The rust-preventive film of the present invention comprises: a corrosion-resistant metal layer covering the surface of iron or a coating film containing an anti-rust pigment (undercoat layer);
It is composed of a hydrophilic, air-permeable protective film (overcoat layer) for protecting it. Therefore, the rust prevention film of the present invention has the following effects. Since the protective film (overcoat layer) is hydrophilic, appropriate ionization of the coating film containing the coating metal or the rust-preventive pigment is possible, and the edge portion and the damaged portion are covered. Since the protective film (overcoat layer) has excellent drying properties, no dew condensation occurs at the interface. Since the protective film (overcoat layer) is a uniform hydrophilic and air-permeable film, there is no local potential difference, and a local battery cannot be formed. Unlike conventional environmental barrier coating processing, processing is simple and cost can be greatly reduced. The coating composition for forming the overcoat layer is water-based and easy to handle, and after application, at room temperature for 1 to 3 hours, or 80 to 1
It dries and hardens in about 2 to 30 minutes under heating at 80 ° C., and is excellent in workability.

Claims (4)

[Claims] At least one metal selected from the group consisting of zinc, tin, lead, aluminum, chromium, nickel and copper is coated on a surface of a substrate mainly composed of iron by a hot-dip plating method or an electroplating method. , At least one kind of rust-preventive pigment selected from the group consisting of zinc powder, zinc chromate, lead tin, basic lead chromate, strontium chromate and lead chromate, coated by a permeation plating method, a thermal spraying method or a chemical plating method. A rust-preventive film comprising an undercoat layer coated with a paint containing the composition, and an overcoat layer formed by applying a coating composition containing the following components (a) to (c) as main components and curing by drying at room temperature or by heating at low temperature. . (A) 100 parts by weight of inorganic filler (b) 5 to 30 parts by weight of binder in terms of solid content (c) 10 to 100 parts by weight of water and / or hydrophilic organic solvent 2. The coating composition for forming an overcoat layer, wherein (a) the inorganic filler has an average particle size or average length of 0.0
2-50 μm and water-insoluble, inorganic extender pigment,
The rust preventive film according to claim 1, which is at least one selected from the group consisting of a functional pigment, an inorganic pigment, and a metal powder. 3. The coating composition for forming an overcoat layer, wherein the binder (b) is at least one selected from the group consisting of silicate, colloidal silica, colloidal alumina and synthetic resin.
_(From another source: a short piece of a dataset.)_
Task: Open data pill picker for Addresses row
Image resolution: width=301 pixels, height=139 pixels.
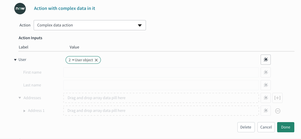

Anti-rust film as described. 4. A hot-dip plating method, an electro-plating method, and a method according to claim 1, wherein
After coating by the infiltration plating method, the thermal spraying method or the chemical plating method, or applying the paint according to claim 1 to form an undercoat layer, applying the paint composition according to claim 1, drying at room temperature or A coating method for a rust-preventive film, wherein the coating is cured by drying at a low temperature to form an overcoat layer.